On this day in Jamaican history: Joel Augustus Rogers, Jamaican-American author, journalist, and historian was born

Joel Augustus Rogers, Jamaican-American author, journalist, and historian was born on September 6, 1880, in Negril, Westmoreland. According to W.E.B DuBois, No man living has revealed so many important facts about the Negro race as has Rogers.” He moved to the United States in 1906, living first in Chicago and then New York City.

His interest in the history of African Americans led him to pursue studies in history, sociology, and anthropology. Rogers challenged ideas about the social construction of race and identified the links between civilizations. He also traced the achievements of African peoples, including those with mixed European heritage. Rogers was one of the earliest scholars to popularize African history in the 20th century.

Rogers was one of eleven children. His parents, who were of mixed race, worked as a minister and a school teacher. While he and his siblings had only a rudimentary education, his parents emphasized the importance of learning.

Joel Augustus Rogers
Joel Augustus Rogers

Roberts became a naturalized American citizen in 1916 while living in New York City, where he remained for much of his life. A New York resident during the time of the Harlem Renaissance, he was good friends with Hubert Harrison, an activist and intellectual based in Harlem. He returned to Chicago in the 1920s and worked as a Pullman porter and as a reporter for the Chicago Enterprise newspaper. Working as a porter allowed him to travel and continue his education by visiting libraries in the cities he visited.

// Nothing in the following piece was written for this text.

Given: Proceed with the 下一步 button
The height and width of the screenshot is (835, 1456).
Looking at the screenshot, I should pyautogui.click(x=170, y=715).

He self-published several books on his research at this time. His first book was “From ‘Superman’ to Man.” Self-published in 1917, it criticized the belief that African inferiority and the ignorance that fosters racism. Its plot involves a debate between a Pullman porter and a white racist politician from the South and addresses the lack of scientific support for the idea that white people are superior to black people, the lack of black history told from the perspective of black people, and the intermarriage of people of different races throughout history. The book also displays Rogers’ disillusionment with Christianity, viewing it as a “the greatest hindrance” to the progress of black people.

Rogers worked as a journalist during the 1920s at several newspapers, including the Pittsburgh Courier and the Chicago Enterprise. He was also a sub-editor of Marcus Garvey’s Daily Negro Times. He covered numerous important events of his time, including in the coronation of Emperor Haile Selassie I of Ethiopia for New York’s Amsterdam News. He interviewed Marcus Garvey for that newspaper while Garvey was in prison in the US in November of 1926.

Additionally, Rogers worked as one of just two black US war correspondents during World War II. His cartoon history feature “Your History” recounted short items about African Americans that he collected in his research. This feature started in the Pittsburgh Courier in 1934 and, with a name change to “Facts about the Negro” in 1962, it continued even after his death, ending only in 1971.

In his many works based on his research, Rogers refuted the racist beliefs of his time and provided proof that several figures central to history who were assumed to be white Europeans such as Aesop, Cleopatra, and Hannibal, were actually black. He also noted the black ancestry of people like Alexander Pushkin and Alexandre Dumas (the father). Rogers also claimed that a direct ancestor of the British royal family Charlotte of Mecklenburg-Strelitz had a distant ancestor of African origin.

He was a member of professional associations such as the Paris Society of Anthropology, the American Geographical Society, the American Association for the Advancement of Science, and the Academy of Political Science. He died on March 26, 1966, and was survived by his wife, Helga M. Rogers.